Welcome back to my Home Movies! This week, we have the wonderful early year surprise Lisa Frankenstein leading the charge. However, today also includes a lot of other little titles worth your while. They include Fallen Leaves, It’s a Wonderful Knife, and Which Brings Me to You. Read on for more…
Lisa Frankenstein
I was delighted by Lisa Frankenstein. Pitch black, funny, but full of both heart and wit, it has so much to offer. That it wasn’t a hit with audiences truly bummed me out. However, you all have a second bite at the apple here on home video. Let my rave review here inspire you, including this opening salvo about Zelda Williams and Diablo Cody‘s little gem:
You all know that I love when a movie sneaks up on me. The talent involved in Lisa Frankenstein had me very intrigued. After all, I love Diablo Cody‘s writing, Kathryn Newton has impressed me on more than one occasion, and I was eager to see Zelda Williams up to bat. Even so, I was expecting to probably be amused by this flick, at worst. So, consider me almost shocked at how much I out and out loved this film. Lisa Frankenstein is one of my favorite films of the year so far, which I did not have on my dance card. Regardless, this is a wild gem.
Lisa Frankenstein is Heathers by way of, you know, Frankenstein. It’s almost as if the best elements of Tim Burton have been filtered away from his worst impulses, put into a blender with the Mary Shelley classic, and sprinkled with Cody’s specific sort of dialogue. It may sound like a weird mix, but trust me that it works in a massive way. I had an amazing time with this film.
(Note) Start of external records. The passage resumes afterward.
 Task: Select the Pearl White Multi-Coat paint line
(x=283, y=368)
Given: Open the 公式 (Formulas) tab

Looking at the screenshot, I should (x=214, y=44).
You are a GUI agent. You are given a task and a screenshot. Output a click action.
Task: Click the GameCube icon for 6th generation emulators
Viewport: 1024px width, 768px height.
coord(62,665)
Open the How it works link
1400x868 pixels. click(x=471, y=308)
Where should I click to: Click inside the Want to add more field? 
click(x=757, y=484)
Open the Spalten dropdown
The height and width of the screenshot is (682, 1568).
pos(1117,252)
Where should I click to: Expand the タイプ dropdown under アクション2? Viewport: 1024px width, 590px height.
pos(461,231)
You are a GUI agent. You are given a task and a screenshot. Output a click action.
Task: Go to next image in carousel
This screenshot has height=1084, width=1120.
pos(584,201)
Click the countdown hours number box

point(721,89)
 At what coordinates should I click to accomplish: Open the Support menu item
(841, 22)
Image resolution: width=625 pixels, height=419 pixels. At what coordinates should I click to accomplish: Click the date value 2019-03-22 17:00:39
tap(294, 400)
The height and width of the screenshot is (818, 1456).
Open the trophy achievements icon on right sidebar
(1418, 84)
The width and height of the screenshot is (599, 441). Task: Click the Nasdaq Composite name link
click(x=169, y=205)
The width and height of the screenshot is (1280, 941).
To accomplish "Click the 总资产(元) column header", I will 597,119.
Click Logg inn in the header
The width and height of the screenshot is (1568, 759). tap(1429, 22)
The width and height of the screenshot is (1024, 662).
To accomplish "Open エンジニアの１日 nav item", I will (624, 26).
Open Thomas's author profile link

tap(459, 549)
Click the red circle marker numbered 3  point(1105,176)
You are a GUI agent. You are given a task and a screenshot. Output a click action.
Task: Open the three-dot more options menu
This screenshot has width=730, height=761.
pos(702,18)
Doom Patrol: The Complete Fourth and Final Season (TV)
It’s a Wonderful Knife (Interview here with writer Michael Kennedy)
Monster
Winnie the Pooh: Blood & Honey
Picnic at Hanging Rock
From The Criterion Collection: “This sensual and striking chronicle of a disappearance and its aftermath put director Peter Weir on the map and helped usher in a new era of Australian cinema. Based on an acclaimed 1967 novel by Joan Lindsay, Picnic at Hanging Rock is set at the turn of the twentieth century and concerns a small group of students from an all-female college who vanish, along with a chaperone, while on a St. Valentine’s Day outing. Less a mystery than a journey into the mystic, as well as an inquiry into issues of class and sexual repression in Australian society, Weir’s gorgeous, disquieting film is a work of poetic horror whose secrets haunt viewers to this day.”